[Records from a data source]
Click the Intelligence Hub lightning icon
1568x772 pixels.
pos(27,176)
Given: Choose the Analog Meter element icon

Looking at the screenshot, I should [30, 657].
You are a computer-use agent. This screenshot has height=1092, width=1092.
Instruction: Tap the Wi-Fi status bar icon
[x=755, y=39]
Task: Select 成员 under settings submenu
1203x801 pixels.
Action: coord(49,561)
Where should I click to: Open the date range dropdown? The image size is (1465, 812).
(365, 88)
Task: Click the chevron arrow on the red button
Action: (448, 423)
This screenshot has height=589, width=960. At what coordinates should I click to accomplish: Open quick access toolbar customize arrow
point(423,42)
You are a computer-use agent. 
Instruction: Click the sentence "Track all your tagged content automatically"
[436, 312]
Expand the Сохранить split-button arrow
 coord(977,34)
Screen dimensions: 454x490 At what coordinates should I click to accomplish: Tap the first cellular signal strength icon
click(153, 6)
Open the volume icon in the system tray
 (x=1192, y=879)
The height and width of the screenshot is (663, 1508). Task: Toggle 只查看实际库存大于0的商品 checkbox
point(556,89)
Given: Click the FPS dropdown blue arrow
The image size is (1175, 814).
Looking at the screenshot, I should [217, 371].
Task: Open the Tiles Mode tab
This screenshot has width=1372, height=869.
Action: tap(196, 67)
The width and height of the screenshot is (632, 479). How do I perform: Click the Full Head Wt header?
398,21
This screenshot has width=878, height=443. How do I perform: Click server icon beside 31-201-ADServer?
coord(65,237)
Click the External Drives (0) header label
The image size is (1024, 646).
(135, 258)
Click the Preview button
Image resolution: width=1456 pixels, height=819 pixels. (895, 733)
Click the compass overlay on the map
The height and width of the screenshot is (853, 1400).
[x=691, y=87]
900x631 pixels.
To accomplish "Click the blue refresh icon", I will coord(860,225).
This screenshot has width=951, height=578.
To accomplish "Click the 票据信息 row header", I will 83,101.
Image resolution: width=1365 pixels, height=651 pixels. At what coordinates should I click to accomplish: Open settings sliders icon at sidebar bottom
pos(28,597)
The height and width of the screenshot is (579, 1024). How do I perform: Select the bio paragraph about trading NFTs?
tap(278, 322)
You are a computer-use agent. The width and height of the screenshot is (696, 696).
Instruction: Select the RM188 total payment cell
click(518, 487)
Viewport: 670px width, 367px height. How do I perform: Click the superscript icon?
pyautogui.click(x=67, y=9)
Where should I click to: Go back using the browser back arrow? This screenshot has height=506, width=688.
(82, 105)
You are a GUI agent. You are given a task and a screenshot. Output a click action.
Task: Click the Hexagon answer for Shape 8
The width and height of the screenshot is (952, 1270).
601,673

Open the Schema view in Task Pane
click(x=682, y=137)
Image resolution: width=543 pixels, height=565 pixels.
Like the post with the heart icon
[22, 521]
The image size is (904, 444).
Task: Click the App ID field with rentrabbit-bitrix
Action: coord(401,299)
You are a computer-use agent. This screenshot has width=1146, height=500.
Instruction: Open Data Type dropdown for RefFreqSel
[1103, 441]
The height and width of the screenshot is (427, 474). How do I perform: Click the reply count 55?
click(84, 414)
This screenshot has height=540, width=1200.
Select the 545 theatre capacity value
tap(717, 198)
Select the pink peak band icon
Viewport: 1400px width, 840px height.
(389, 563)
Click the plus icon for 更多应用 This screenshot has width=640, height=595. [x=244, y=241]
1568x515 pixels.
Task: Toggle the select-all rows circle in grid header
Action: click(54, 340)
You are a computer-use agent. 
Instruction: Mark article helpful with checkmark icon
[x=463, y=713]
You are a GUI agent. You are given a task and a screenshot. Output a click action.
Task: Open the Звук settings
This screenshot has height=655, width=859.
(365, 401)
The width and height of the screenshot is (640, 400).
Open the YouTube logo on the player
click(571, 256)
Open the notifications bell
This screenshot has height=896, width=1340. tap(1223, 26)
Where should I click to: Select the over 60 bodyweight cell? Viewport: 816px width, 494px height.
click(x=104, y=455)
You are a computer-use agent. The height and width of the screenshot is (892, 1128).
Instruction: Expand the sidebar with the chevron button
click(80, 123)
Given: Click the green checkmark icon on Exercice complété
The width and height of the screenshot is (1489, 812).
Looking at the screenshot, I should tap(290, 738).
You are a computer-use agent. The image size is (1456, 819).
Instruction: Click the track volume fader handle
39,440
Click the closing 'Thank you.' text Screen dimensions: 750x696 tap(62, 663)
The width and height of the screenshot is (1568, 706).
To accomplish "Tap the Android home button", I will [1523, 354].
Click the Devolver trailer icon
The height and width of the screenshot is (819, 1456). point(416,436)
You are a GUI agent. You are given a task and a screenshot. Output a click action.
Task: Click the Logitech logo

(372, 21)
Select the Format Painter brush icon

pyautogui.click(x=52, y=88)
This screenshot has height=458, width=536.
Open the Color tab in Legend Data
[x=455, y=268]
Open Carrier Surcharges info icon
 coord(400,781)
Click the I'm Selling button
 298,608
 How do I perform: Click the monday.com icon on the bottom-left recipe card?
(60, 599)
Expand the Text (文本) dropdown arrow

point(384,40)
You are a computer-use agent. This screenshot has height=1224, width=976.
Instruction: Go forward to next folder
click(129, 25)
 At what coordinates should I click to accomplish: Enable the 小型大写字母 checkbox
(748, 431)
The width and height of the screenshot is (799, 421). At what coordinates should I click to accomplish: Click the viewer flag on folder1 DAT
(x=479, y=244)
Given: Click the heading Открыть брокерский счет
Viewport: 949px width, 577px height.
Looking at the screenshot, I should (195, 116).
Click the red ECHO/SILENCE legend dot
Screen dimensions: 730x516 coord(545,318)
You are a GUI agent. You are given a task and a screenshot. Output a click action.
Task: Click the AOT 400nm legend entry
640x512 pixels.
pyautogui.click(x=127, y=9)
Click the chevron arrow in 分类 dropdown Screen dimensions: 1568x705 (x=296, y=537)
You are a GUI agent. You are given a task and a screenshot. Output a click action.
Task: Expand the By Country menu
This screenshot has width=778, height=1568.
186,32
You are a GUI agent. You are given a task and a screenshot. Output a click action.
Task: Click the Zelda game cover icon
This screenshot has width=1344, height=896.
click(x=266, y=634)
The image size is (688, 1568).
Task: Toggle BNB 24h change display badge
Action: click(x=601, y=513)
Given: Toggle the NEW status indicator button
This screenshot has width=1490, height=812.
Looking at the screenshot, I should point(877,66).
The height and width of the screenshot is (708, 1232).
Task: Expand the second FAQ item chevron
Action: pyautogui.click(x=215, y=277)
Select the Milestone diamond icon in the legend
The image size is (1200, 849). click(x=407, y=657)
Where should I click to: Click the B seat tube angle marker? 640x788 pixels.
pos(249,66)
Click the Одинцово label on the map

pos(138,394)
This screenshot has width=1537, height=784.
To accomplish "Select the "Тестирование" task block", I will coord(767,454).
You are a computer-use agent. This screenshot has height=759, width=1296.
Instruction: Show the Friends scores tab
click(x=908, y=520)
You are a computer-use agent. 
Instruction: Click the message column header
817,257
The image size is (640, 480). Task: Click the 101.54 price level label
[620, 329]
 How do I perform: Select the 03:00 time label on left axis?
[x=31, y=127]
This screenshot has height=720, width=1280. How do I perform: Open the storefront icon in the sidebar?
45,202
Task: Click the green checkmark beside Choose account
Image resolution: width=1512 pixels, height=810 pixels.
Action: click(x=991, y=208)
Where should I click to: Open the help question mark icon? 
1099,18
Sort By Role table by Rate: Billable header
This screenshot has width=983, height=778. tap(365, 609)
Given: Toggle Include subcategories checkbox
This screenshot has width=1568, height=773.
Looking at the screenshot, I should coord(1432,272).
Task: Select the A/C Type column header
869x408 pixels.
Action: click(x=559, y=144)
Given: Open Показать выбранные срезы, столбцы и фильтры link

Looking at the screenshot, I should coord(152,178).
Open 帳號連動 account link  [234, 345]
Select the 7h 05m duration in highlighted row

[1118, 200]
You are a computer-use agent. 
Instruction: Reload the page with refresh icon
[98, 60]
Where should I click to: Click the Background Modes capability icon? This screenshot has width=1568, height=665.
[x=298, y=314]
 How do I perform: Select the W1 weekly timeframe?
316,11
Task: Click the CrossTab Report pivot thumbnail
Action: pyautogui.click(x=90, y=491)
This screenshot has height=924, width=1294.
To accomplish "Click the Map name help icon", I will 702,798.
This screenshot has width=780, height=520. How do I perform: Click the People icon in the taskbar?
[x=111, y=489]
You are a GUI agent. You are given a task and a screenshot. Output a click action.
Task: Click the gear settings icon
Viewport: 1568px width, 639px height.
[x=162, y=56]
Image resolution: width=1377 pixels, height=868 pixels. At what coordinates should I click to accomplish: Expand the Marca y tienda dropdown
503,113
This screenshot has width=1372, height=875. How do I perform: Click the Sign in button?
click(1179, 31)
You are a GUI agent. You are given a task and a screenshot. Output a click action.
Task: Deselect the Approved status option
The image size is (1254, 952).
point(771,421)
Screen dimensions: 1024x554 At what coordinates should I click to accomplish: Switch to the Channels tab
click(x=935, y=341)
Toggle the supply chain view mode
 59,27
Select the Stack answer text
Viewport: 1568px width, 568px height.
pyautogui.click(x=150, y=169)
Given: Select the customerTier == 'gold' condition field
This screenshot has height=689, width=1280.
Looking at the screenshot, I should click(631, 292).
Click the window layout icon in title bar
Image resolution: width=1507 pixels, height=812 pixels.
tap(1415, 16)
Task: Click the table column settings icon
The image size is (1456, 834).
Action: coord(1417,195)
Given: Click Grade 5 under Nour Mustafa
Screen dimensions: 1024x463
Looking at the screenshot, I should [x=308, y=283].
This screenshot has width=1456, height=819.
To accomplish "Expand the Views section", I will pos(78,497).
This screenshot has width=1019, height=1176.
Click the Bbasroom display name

§ **YOUR GOAL**: Copy every line of the records above that contains the word "with", matching its case exactly.

§ **TASK SOLUTION**:
Like the post with the heart icon
Task: Click the App ID field with rentrabbit-bitrix
Instruction: Mark article helpful with checkmark icon
Instruction: Expand the sidebar with the chevron button
Instruction: Reload the page with refresh icon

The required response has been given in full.